Why do ‘big ideas’ or ‘monolithic ideas’ become so accepted when under analysis and the test of time they so often prove to be wrong? It has always seemed especially strange for monolithic thinking to have caught on in the legal sector, an industry whose lifeblood is enthused with the need for careful checking of details and not taking statements at face value.
Such monoliths come and go, but a few that are in current usage include:
Mid-tier firms will all go bust eventually – the thinking behind this one is that if you are not a huge global firm, or not a niche/specialist firm then you’ve had it. But, this isn’t true. There are plenty of firms that serve the mid-market and do very well and are not super niche, nor global in terms of offices. One reason why they will remain is that there are thousands of clients that relate to such legal advisers. They like their spread of practices and their culture. They also find that many of these firms can arrange cross-border legal advice when needed, which leads to the next point.

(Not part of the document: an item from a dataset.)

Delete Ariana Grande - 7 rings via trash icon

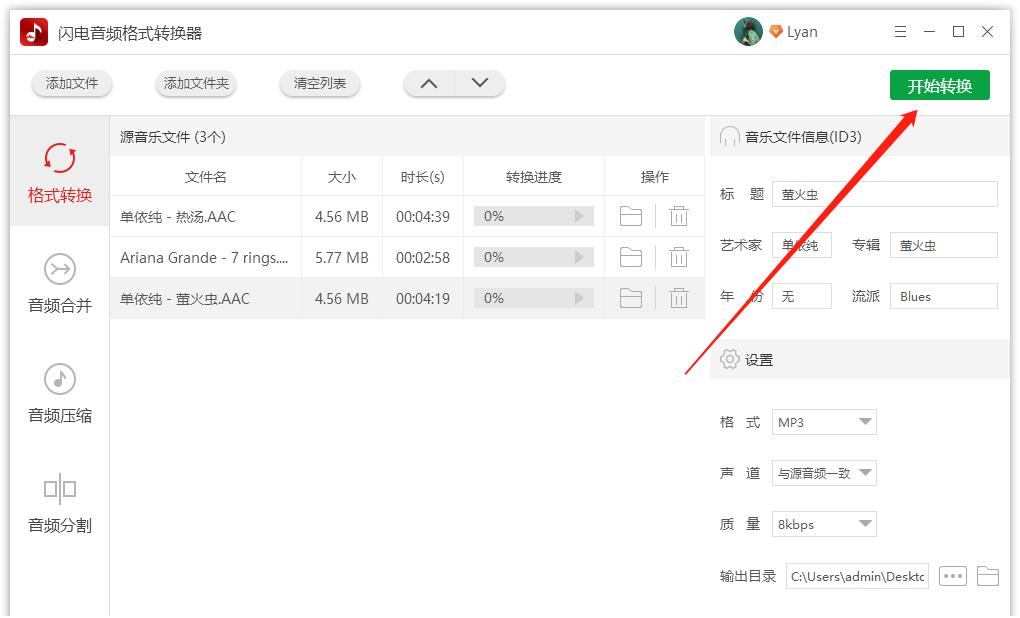click(680, 257)
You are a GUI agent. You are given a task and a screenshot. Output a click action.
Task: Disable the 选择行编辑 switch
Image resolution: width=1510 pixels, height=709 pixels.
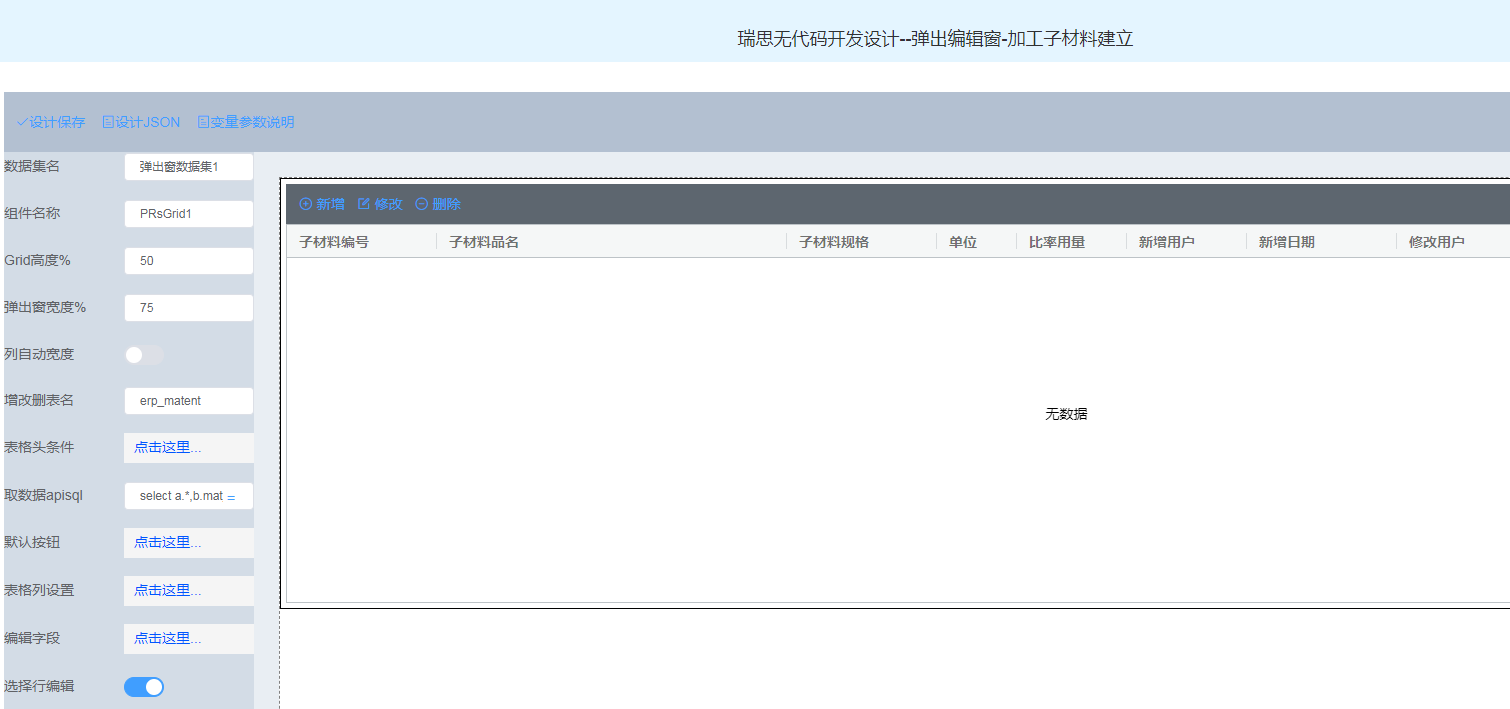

The only way to serve global clients is to open offices all over the world – the argument goes that if you don’t follow the one-stop-shop model you’ve had it. But again, this isn’t true. Many global firms are very successful, but many ‘independent’ firms are also able to service their clients using referral or best friends networks. In fact, there are far more top tier independent firms in the world than there are global firms (at last count about 30 or so versus dozens and dozens of quality independents around the world). Is one model better than the other? Is this a zero sum game, where one model must eliminate the other? The answer is no. Markets and client demand are not so simplistic. Both can do well as long as clients see the value in both….and they do.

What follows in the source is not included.